Che settimana (per non parlare della Nazionale di calcio)!
L’esito delle elezioni in Francia, il dibattito fra i due candidati alla presidenza americana, la designazione delle alte cariche nell’Unione, persino la contesa presidenziale in Iran, hanno evidenziato la complessità delle attuali condizioni internazionali, che scuote i residui sentimenti di comune appartenenza.
Persino nelle nostre ‘società libere’, la contrapposizione fra le prese di posizione preconfezionate, le frasi fatte, gli slogan privi di sostanza, sta offuscando quel dibattito articolato che rappresenta l’essenza del processo democratico.
Ci si chiede se le democrazie siano veramente immuni dal virus autoritario, di destra o di sinistra. Ci si rende conto di quanto l’eccesso di tolleranza che le distingue rischi di tramutarsi in indifferenza. La democrazia va non soltanto vissuta, ma anche partecipata, sostenuta cioè attivamente. Ad evitare che diventi la ‘macchina produttrice di scontento’ che l’indiano Amitav Ghosh denuncia.
Evidente comunque è che nessun dirigente occidentale dispone più delle chiavi di lettura per schiudere la porta al futuro; mentre gli autocrati possono prescinderne, limitandosi a sfruttare le incertezze dei loro antagonisti. Nella cacofonia in cui la democrazia si è ridotta, l’invocazione di un qualche leader è contraddetta dalla repulsione che si manifesta ad ogni sua apparizione (esemplare, in Europa, il destino di Sarkozy e Macron, così come quello dell’America nel mondo).
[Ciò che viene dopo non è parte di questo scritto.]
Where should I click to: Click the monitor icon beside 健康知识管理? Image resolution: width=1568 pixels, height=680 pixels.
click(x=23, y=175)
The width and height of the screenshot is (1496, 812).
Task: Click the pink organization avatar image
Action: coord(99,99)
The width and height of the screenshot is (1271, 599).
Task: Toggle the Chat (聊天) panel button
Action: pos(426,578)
È come se la democrazia fosse diventata bulimica. Strumento raffinato, basato non soltanto sulla maggioranza aritmetica emersa dalle elezioni, ma sul coinvolgimento responsabile dell’intera società, non riesce più a metabolizzare la quantità di sollecitazioni alle quali è oggi sottoposta. Suscitando reazioni sovraniste, agorafobiche, che ne rattrappiscono la reattività. Generando persino l’ossimoro della “democrazia illiberale” ungherese.
Ai suoi fondatori anglosassoni si deve l’essenziale impostazione del liberalismo dal basso, dall’interno delle singole società, non dall’alto, ad opera di una élite salvifica, nazionale o sovranazionale. Non saranno certo le pronunce delle Corti di giustizia internazionali a ristabilire norme di comportamento comuni, che vanno invece prioritariamente condivise nel concorso dei singoli Stati. Nell’ambito delle istituzioni internazionali che del liberalismo, nel quale l’Occidente confida, costituiscono il presidio.
Diversamente dagli Stati che le compongono, l’Unione europea o l’Alleanza atlantica operano anch’esse sulla base del consenso piuttosto che delle imposizioni dei loro ‘maggiorenti’. Una condizione che dovrebbe ispirare anche l’Italia che alle istituzioni internazionali si è affidata sin dall’immediato dopoguerra.
La pretesa del nostro Primo Ministro di vederci riconosciuto “il ruolo che ci spetta“, indipendentemente dal nostro specifico contributo, prescindeva dal ‘libretto di istruzioni’ per l’utilizzo della macchina comunitaria; il che la ha condotta in un vicolo cieco. Il rischio di una sua emarginazione a Bruxelles la indurrà forse a risolvere le stesse contraddizioni che traspaiono all’interno al proprio governo. A dimostrazione di quanto, anche a livello nazionale, le pagelle vengono distribuite all’interno delle organizzazioni alle quali si appartiene.
Dobbiamo comunque renderci conto che, indipendentemente da Biden o Trump, l’America non dispone più della preminenza di cui si è finora avvalsa. Che le condizioni internazionali, da lei stessa promosse durante l’intero secolo scorso, hanno finito col ‘democratizzare’ l’intera comunità mondiale, con l’emancipazione di tanti nuovi Stati. Il che implica la convergenza di intenti dei suoi maggiori protagonisti. In particolare dell’Europa unita, nel cui ambito gli interessi nazionali possono essere debitamente salvaguardati.
La cosiddetta ‘età dell’informazione’, che nel Settecento con Diderot, Rousseau, Montesquieu condusse alla rivoluzione francese per poi diffondersi nell’intero continente, si mangia ormai la coda, diventata com’è una ‘età della comunicazione’. Il che non è la stessa cosa, giacché privilegia l’opinione sulla competenza, la soggettività sull’obiettività, le fake news e i ‘fatti alternativi’ sui quali i detrattori della democrazia fanno affidamento.
Per poter rinsavire, bisogna proprio toccare il fondo?